*THE PROBLEM*. Update the lines below by replacing each "Identify the location of" with "Locate" and leaving everything else unchanged.
[Opening AVAILABLE DATA section]
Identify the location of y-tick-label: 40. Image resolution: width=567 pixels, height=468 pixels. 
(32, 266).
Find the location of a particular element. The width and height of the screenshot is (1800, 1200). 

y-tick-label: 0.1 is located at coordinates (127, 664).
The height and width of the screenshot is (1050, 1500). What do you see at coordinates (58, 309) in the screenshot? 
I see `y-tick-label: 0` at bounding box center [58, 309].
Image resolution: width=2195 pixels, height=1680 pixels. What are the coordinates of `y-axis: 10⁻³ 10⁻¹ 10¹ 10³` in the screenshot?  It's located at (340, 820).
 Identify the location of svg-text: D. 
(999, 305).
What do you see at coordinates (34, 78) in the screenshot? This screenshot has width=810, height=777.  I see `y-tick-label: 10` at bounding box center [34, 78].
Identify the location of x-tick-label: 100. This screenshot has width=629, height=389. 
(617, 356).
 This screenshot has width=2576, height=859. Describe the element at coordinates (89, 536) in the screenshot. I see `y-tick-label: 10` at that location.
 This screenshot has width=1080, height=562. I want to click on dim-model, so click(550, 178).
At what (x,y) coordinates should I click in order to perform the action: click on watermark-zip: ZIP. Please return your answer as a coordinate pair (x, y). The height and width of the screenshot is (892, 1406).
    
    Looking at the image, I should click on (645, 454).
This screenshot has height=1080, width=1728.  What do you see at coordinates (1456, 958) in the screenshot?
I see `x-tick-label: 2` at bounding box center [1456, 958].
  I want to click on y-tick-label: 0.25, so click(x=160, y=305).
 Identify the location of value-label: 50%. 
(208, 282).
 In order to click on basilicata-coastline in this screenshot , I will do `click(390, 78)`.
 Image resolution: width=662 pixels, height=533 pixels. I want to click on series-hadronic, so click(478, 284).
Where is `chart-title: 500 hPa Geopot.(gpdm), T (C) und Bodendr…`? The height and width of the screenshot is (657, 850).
[Closing AVAILABLE DATA section]
*TASK RESULT*.
Locate y-tick-label: 40. Image resolution: width=567 pixels, height=468 pixels. 
(32, 266).
Find the location of a particular element. The width and height of the screenshot is (1800, 1200). 

y-tick-label: 0.1 is located at coordinates (127, 664).
The height and width of the screenshot is (1050, 1500). What do you see at coordinates (58, 309) in the screenshot? 
I see `y-tick-label: 0` at bounding box center [58, 309].
Image resolution: width=2195 pixels, height=1680 pixels. What are the coordinates of `y-axis: 10⁻³ 10⁻¹ 10¹ 10³` in the screenshot?  It's located at (340, 820).
 Locate svg-text: D. 
(999, 305).
What do you see at coordinates (34, 78) in the screenshot? This screenshot has width=810, height=777.  I see `y-tick-label: 10` at bounding box center [34, 78].
Locate x-tick-label: 100. This screenshot has width=629, height=389. 
(617, 356).
 This screenshot has width=2576, height=859. Describe the element at coordinates (89, 536) in the screenshot. I see `y-tick-label: 10` at that location.
 This screenshot has width=1080, height=562. I want to click on dim-model, so click(550, 178).
At what (x,y) coordinates should I click in order to perform the action: click on watermark-zip: ZIP. Please return your answer as a coordinate pair (x, y). The height and width of the screenshot is (892, 1406).
    
    Looking at the image, I should click on (645, 454).
This screenshot has height=1080, width=1728.  What do you see at coordinates (1456, 958) in the screenshot?
I see `x-tick-label: 2` at bounding box center [1456, 958].
  I want to click on y-tick-label: 0.25, so click(x=160, y=305).
 Locate value-label: 50%. 
(208, 282).
 In order to click on basilicata-coastline in this screenshot , I will do `click(390, 78)`.
 Image resolution: width=662 pixels, height=533 pixels. I want to click on series-hadronic, so click(478, 284).
Where is `chart-title: 500 hPa Geopot.(gpdm), T (C) und Bodendr…`? The height and width of the screenshot is (657, 850).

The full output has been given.